Ever since the, um, incident, I've experienced things that I never thought possible. I have become monstrously strong, and quite resilient. Once, on a snowy day, I got hit by an OC Transpo bus on Bank Street and it sent me flying into the window of a nearby CIBC bank. I crashed through the window, and miraculously, I didn't die. Any ordinary person would have. Instead of dying, I healed instantly, and walked away. Cool, eh?

Yeah, being what I am does have it perks, but the Thirst is something that I don't think I will ever get used to. I need blood. I crave it the way a crack addict craves his or her fix. I cannot explain it any further. Without blood, I grow insane, and borderline rabid. For this reason, I've made an arrangement with a local butcher. There's this dude named Paolo, who's got a restaurant in the South Keys area and he's really into meat delicacies. I told him that I need the blood for my science experiments, and flashed him my old Carleton University ID, plus some cash. Ever since then, Paolo has kept me supplied with blood, and it's a good arrangement.

I live in a one-bedroom basement apartment in Vanier, and spend most of my time sleeping. The light of the sun doesn't burn me to a crisp but it weakens me. During the day, I'm sleepy, slow and sluggish. How can I explain the sun's effect on me? Imagine going for three days without sleep, or food, and then having to drag lots of heavy stuff around. You'd be feeling weak, right? Well, that's how I feel when the sun comes up. Like a man who's worked a sixteen-hour shift. Dog-tired. I try to stay awake but once the sun's rays touch my body, I'm out like a light.
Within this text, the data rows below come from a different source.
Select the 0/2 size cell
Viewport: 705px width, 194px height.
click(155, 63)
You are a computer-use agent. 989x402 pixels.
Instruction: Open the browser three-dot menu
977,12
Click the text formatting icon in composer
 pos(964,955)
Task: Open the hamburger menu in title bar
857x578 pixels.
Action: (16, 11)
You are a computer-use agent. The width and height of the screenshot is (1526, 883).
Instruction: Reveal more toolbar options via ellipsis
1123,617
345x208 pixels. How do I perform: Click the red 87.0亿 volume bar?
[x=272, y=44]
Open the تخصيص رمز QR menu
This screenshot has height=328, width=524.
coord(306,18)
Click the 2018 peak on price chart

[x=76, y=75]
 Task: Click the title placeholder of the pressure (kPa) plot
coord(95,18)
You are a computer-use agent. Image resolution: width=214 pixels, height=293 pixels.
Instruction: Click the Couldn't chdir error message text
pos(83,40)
Just a guy trying to stay alive, that's me. I thought about moving to another town, but when you're what I am, traveling isn't easy. I have to be careful and avoid relatives and friends from my former life. I don't go to the suburb of Orleans anymore, it's where I grew up, and people might recognize me there. Besides, Ottawa is my hometown and part of me feels vaguely attached to it. Home is home, after all.

There's another reason why I haven't left town. There's something out there. I don't know what it is, but it can jump from body to body, and it has approached me. The first time I saw it, I was walking around the parking lot of Billings Bridge Mall, after hours. The entity approached me, and it was in the guise of a tall, blonde-haired young woman. I immediately sensed that something was off, and that's when it tried jumping into me. It was unable to possess me, and became fascinated with me as a result.

I have reason to believe that this entity is behind the rash of murders all over Ottawa. People behaving strangely, slaughtering their neighbors and co-workers for no reason. I saw something in the Metro newspaper that shocked me. The picture of Alison Dale, the blonde chick from that night, and she killed three of her relatives before being taken into custody by Ottawa Police. Three days later, Officer Diane Walkerton, a veteran of the force, and also the arresting officer in the Alison Dale case, killed her relatives. Both the Alison woman and the lady cop who arrested her are in police custody, and both women claim to not remember what they did or why.

I think the entity that tried to possess me is behind those murders. For some reason, whatever it is, it's targeting families. I'm going to find that thing, and I am going to stop it. I am not human anymore, and in the eyes of my family and friends, I'm dead and buried. Why should I care? Well, whatever I am now, I'm no murderer and I don't approve of those who take innocent lives. Besides, Ottawa is my town and this entity clearly doesn't belong. This is going to be a one-monster town if I have anything to say about it. Wish me luck.